CORP_DESC – special (non standard) corporate description, if necessary.

CODE_ID	CODE_NO	CODE_TYPE_GROUP_CD	CODE_DESC	CODE_CONSTANT	STATUS	STANDARD_FLAG	CORP_DESC
1	23	EFTP	FTP ERR 1	ERROR_FTP_WRITEFILE	A	N
2		COUN	USA		A	I	US
3		LANG	ENG		A	I

And finally, CODE_TO_CODE table keep links between codes.

CODE_ID_1	CODE_ID_2	CODE_TO_CODE_DESC	STATUS
2	3	USA English	A
2	4	USA Spanish	A

As you can see, those 4 tables allows handle any code types including government or industry standard codes. Sometimes additional columns may be required to satisfy additional criteria’s. I am using ‘codename’, ‘codetypegroupname’, ‘codetocodename’ and other columns if additional information is required to be stored.
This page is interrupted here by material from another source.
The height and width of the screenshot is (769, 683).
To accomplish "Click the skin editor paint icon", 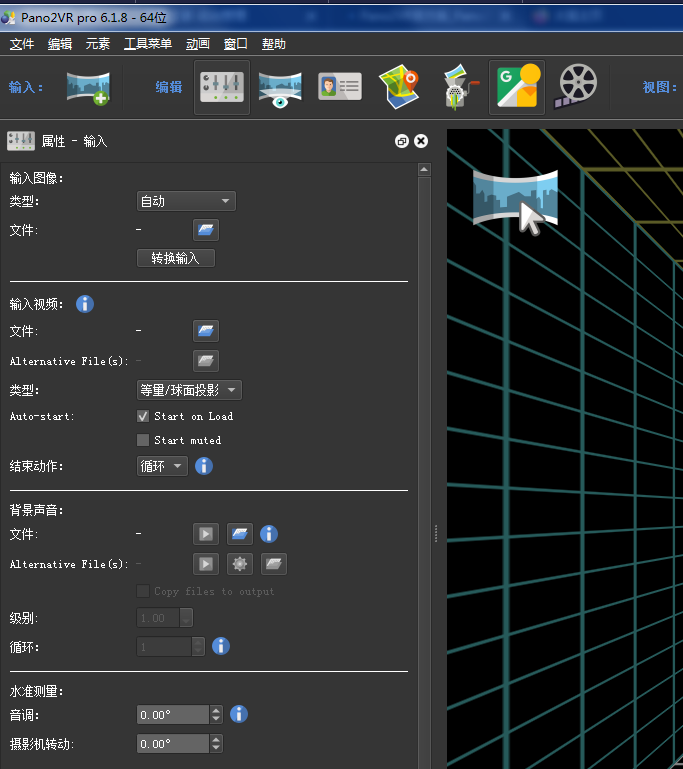I will [x=458, y=88].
In real world, there is almost impossible to use design 2 in it’s pure form. Usually, the architect chooses design 1 or (less often) design 3.

Lookup Tables Location

Many companies work with completely separated databases and do not want to mix the tables between databases or schemas.

But there are situations where it is reasonable to combine lookup tables (and not only lookup as well) into one administrative database. For example, companies specializing in clinical trial research or telemarketing are working with hundreds of databases for the various clients but using the same non client specific codes such as languages, states, countries, application specific errors, transmissions, etc. Those codes can be centralized in one database. It will provide a greater security, encapsulation, reusability, data integrity, and maintainability. It allows for keeping lesser number of tables in each production database and makes database structure simpler. Plus, and that very important, lookup data is always synchronized between databases and can be maintained by one person. However, it is almost impossible to implement such scenario with design 1 because of sheer number of tables and references to the administrative database. I implemented lookup table solution using design 3 for some of my clients with 100+ clinical trials. Non-client specific codes become centralized in one database, while client specific data is stored in each trial database. Each trial database is created with some predefined views (select permissions only) that allow usage of reference codes while residing in the trial database.

Create view VW_CODE as
Select C.CODE_ID, C.CODE_NO, C.CODE_TYPE_GROUP,
   C.CODE_CONSTANT, C.STATUS, 
   C.STANDARD_FLAG, C.CORP_DESC,
   CTG.CODE_TYPE_GROUP, CT.CODE_TYPE
 From DBNM.DBO.CODE C 
   INNER JOIN DBNM.DBO.CODE_TYPE_GROUP CTG 
   ON CTG.CODE_TYPE_GROUP = C.CODE_TYPE_GROUP
   INNER JOIN DBNM.DBO.CODE_TYPE CT
      ON CT.CODE_TYPE = CTG.CODE_TYPE
Create view VW_CODE_TO_CODE as
 Select CTC.CODE_TO_CODE_DESC, CTC.CODE_ID_1 
     , C.CODE_NO AS CODE_NO_1, C.CODE_DESC AS CODE_DESC_1 
     , C.CODE_CONSTANT AS CODE_CONSTANT_1
     , C.CODE_TYPE_GROUP AS CODE_TYPE_GROUP_1
     , CTC.CODE_ID_2 , C1.CODE_NO AS CODE_NO_2 , C1.CODE_DESC AS CODE_DESC_2 
     , C1.CODE_CONSTANT AS CODE_CONSTANT_2, C1.CODE_TYPE_GROUP AS CODE_TYPE_GROUP_2
 FROM DBNM.DBO.CODE_TO_CODE CTC 
   INNER JOIN DBNM.DBO.CODE C
     ON CTC.CODE_ID_1 = C.CODE_ID
   INNER JOIN DBNM.DBO.CODE C1
     ON CTC.CODE_ID_2 = C1.CODE_ID

The disadvantage for this implementation is that the referential integrity can’t be controlled by a foreign key constraint.

Referential integrity was implemented by using triggers.

Conclusion

This article shows only the logical way of thinking for the lookup table design. Lookup table design implementation may have some variations from the described above and should be implemented very carefully based on the specific business conditions.